Aim of the task: State how many lines in the listing below contain the string "screenshot", matching case exactly, and reply with only the number.

Supplied data:
========

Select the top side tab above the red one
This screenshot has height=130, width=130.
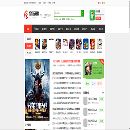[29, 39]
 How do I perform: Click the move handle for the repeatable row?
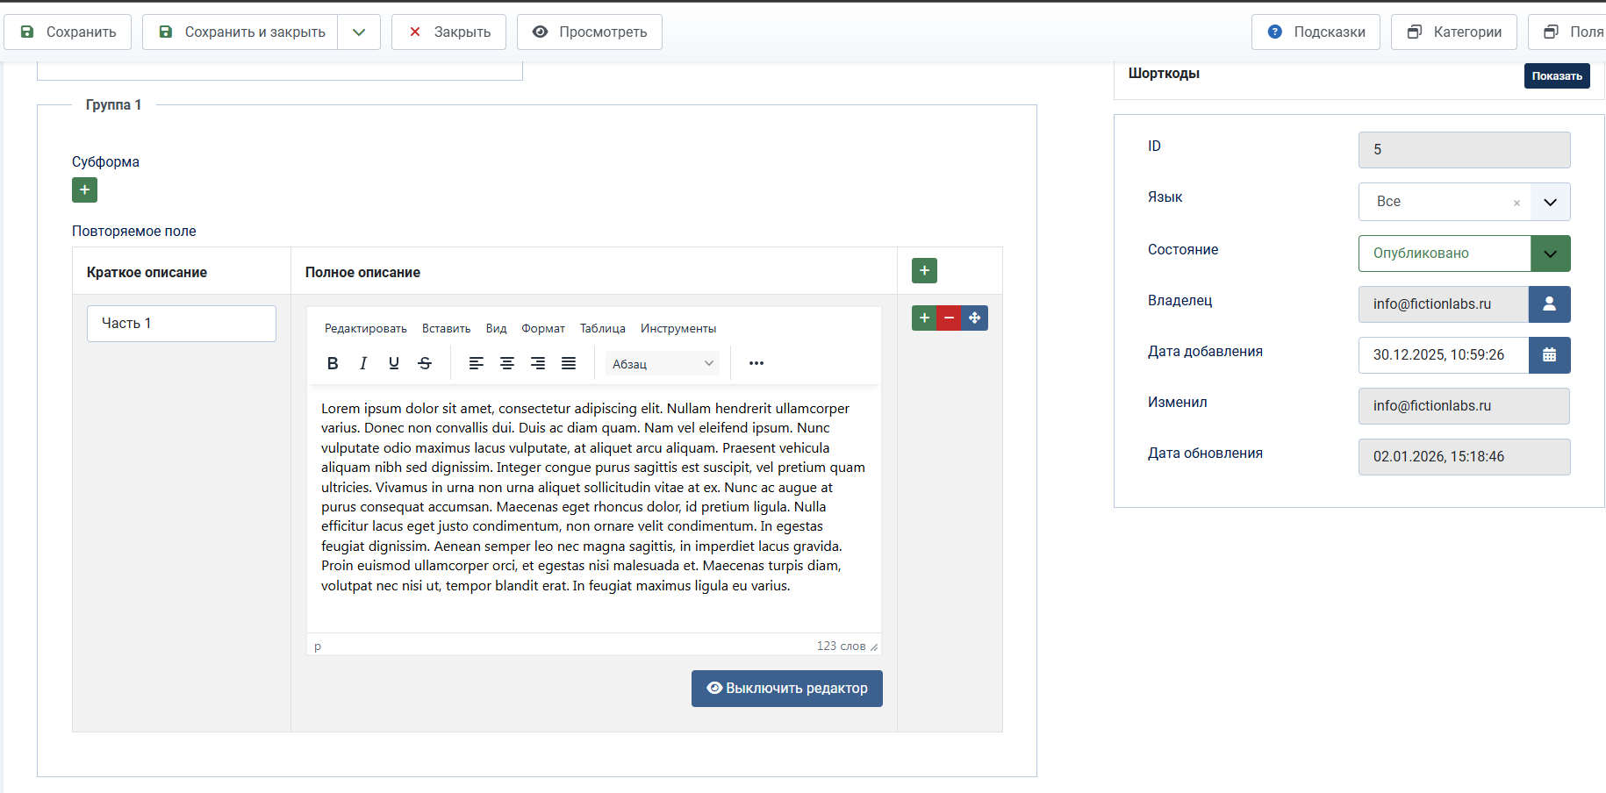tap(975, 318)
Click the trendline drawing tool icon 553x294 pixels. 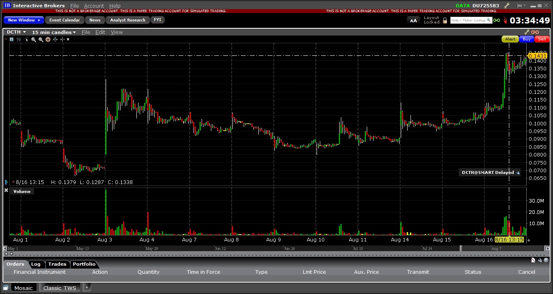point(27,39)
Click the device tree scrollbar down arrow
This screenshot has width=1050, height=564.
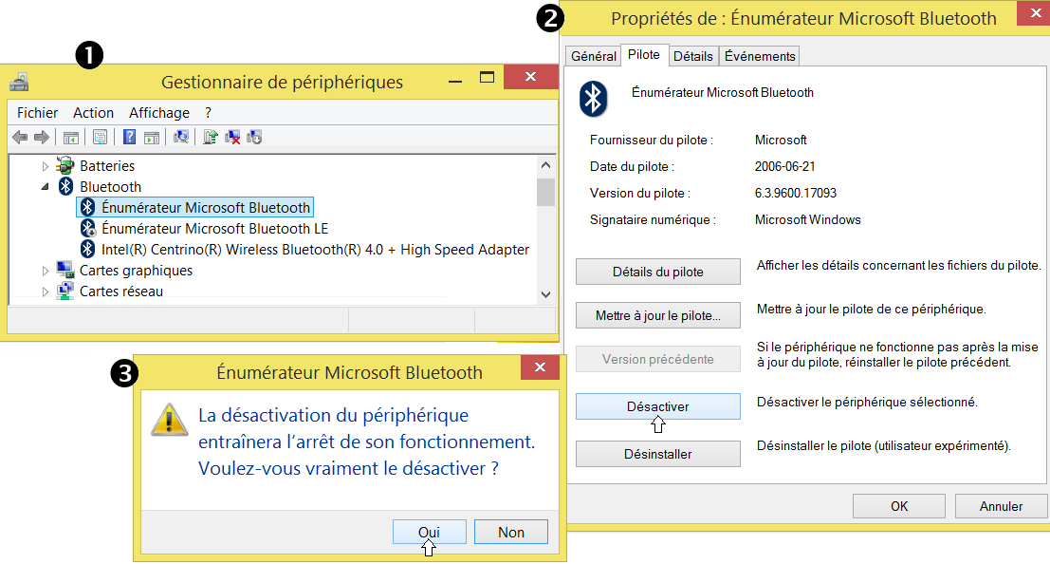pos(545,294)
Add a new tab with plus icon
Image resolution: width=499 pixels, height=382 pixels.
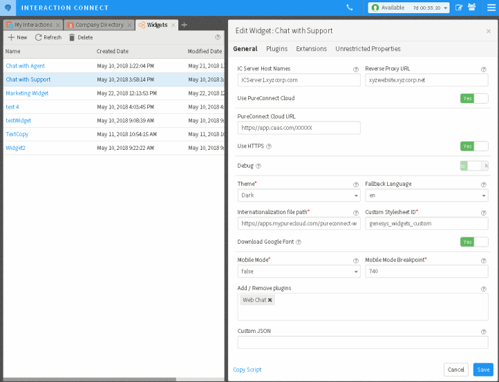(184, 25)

========

Response: 2